A imagem utilizada pela marca de cachaça consistia na aquarela Engenho Manual que faz Caldo de Cana, de Jean-Baptiste Debret (1822). Tendo chegado ao Brasil em 1816, Debret foi um dos nomes mais destacados da chamada Missão Artística Francesa (grupo de pintores, escultores e arquitetos franceses que morou no Rio de Janeiro e, durante o reinado de D. João VI, trabalhou para o rei enquanto a corte portuguesa esteve instalada no Brasil). Algumas das principais produções artísticas do grupo retratam o cotidiano das opressões escravistas que moldavam as relações sociais no Brasil do século XIX.

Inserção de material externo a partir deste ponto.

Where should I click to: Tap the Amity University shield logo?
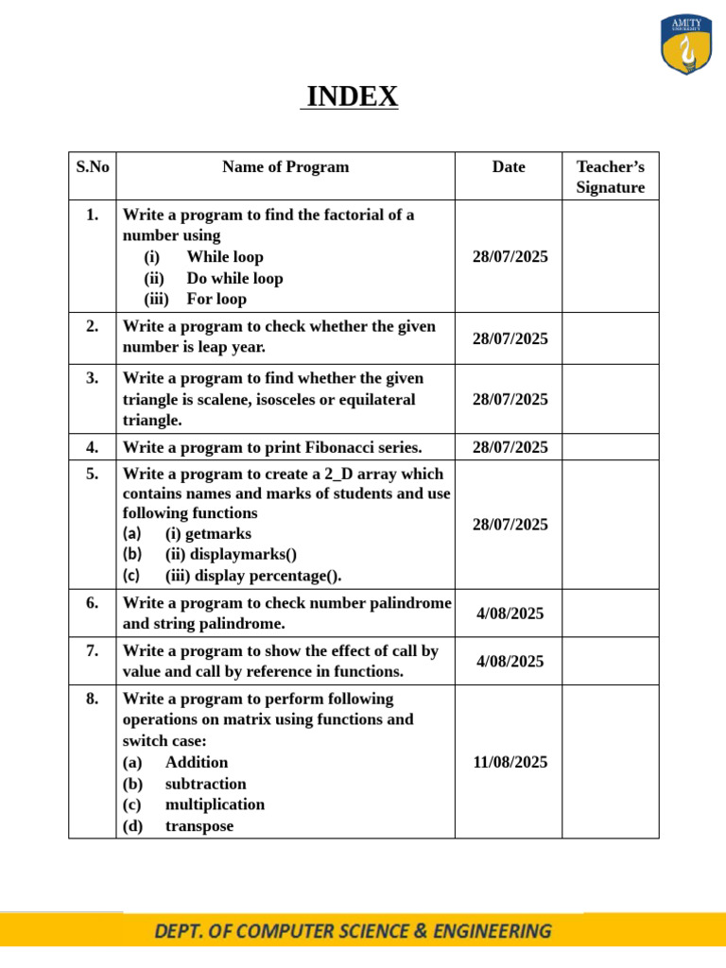point(687,45)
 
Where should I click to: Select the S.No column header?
point(92,167)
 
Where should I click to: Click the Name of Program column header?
point(285,167)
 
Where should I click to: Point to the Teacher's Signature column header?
point(611,177)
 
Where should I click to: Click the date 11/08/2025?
point(510,762)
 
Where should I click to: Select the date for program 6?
point(510,614)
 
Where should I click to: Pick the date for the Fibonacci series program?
point(510,447)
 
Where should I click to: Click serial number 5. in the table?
point(92,474)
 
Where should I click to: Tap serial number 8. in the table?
point(92,699)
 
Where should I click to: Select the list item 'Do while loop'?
point(234,278)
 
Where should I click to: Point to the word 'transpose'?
point(199,825)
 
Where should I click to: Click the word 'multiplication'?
point(215,804)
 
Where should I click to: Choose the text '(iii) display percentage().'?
point(253,576)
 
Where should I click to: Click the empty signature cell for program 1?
point(611,257)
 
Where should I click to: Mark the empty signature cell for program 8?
point(611,762)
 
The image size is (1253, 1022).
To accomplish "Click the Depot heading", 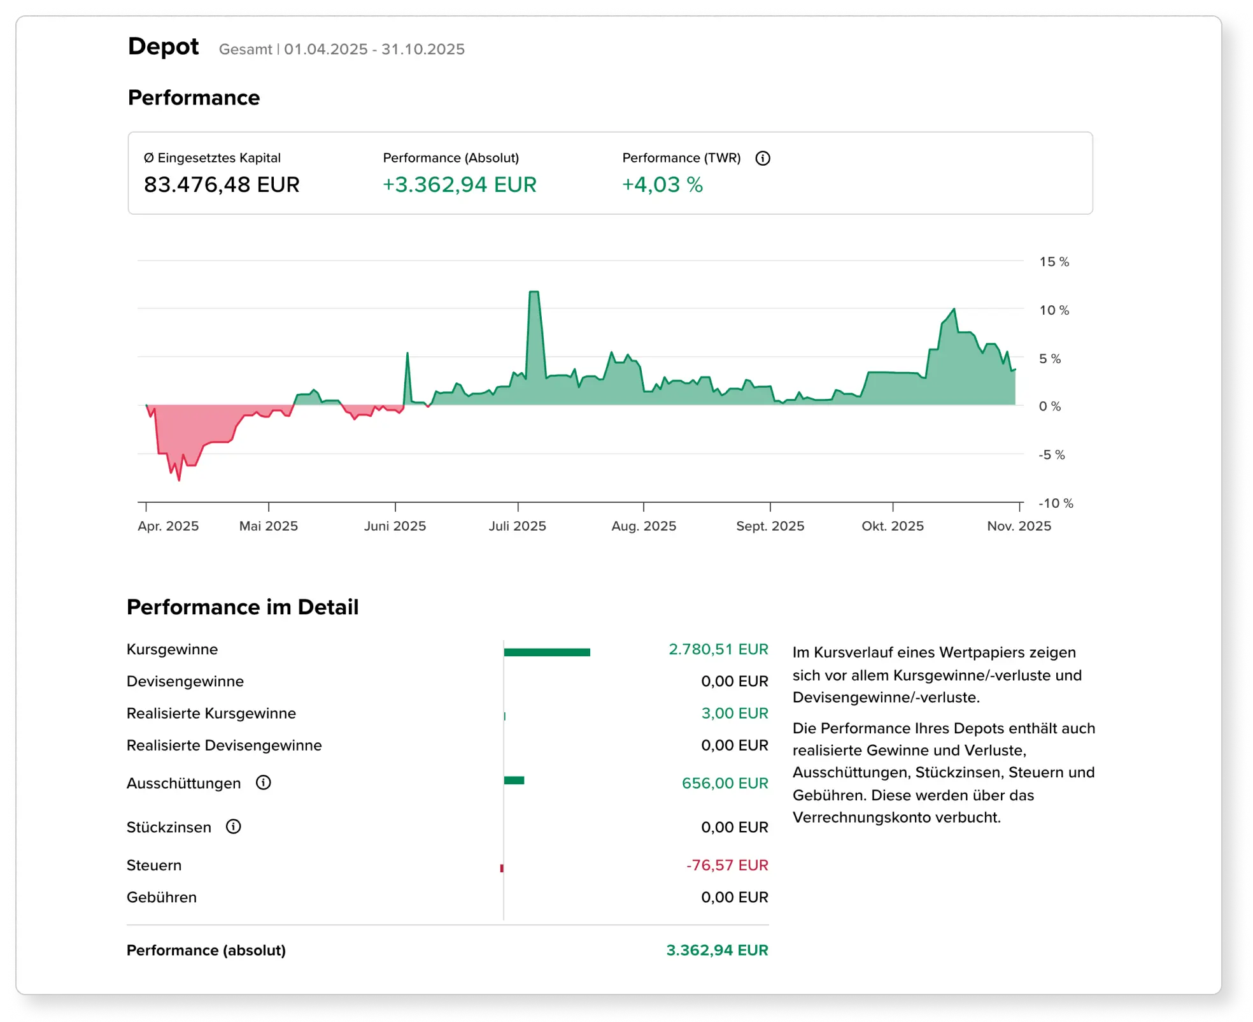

Pouco tempo depois do episódio amargo da cachaça, uma grande rede de supermercados brasileira também considerou ser uma excelente ideia “celebrar” a escravidão para impulsionar as vendas. Dentro de uma de suas lojas, na cidade de São Paulo, foi colocado um manequim de um garoto em trajes amarrotados segurando um enorme cesto carregado de pães e frutas. Havia, entretanto, um detalhe que não incomodou muito a clientela da loja, mas repercutiu negativamente nas redes sociais: tratava-se de um manequim negro com grilhões presos em seus tornozelos, tal qual um escravizado.
Usando da memória para apagar o passado
Esses episódios fazem parte das frequentes explicitações de um tipo de desdém com o qual parte da sociedade encara a própria História. Como se fosse uma esquecimento através da memória, a busca por maior visibilidade (e lucratividade) de um produto ocorre através da banalização e esvaziamento do passado, de seus significados e suas consequências. Da mesma forma como não são situações isoladas, essas indiferenças com o sofrimento alheio também não são exatamente uma novidade.
Em 1970, na época em que a Ditadura Militar (1964-1985) vivenciava seu auge, uma das revistas de maior circulação no Brasil do período publicou uma peça publicitária assustadoramente desrespeitosa. Nela, um homem derrubado está amarrado com os braços para trás, espancado, com hematoma no rosto, de olhos revirados e sua cabeça está caída. Na imagem, esse torturado está sendo levantado do chão com violência, puxado pela sua camisa rasgada pelo personagem principal: o torturador. Se com um braço ele levanta sua vítima, na outra mão ele segura uma espécie de cabo elétrico para incrementar o terror da cena. Esse torturador sorri sadicamente e está vestido somente com sua calça Tergal, a falida marca de roupas que fez essa propaganda. A imagem ocupa página dupla da revista e no alto das duas folhas está escrito em letras gigantescas: “Seja cruel”.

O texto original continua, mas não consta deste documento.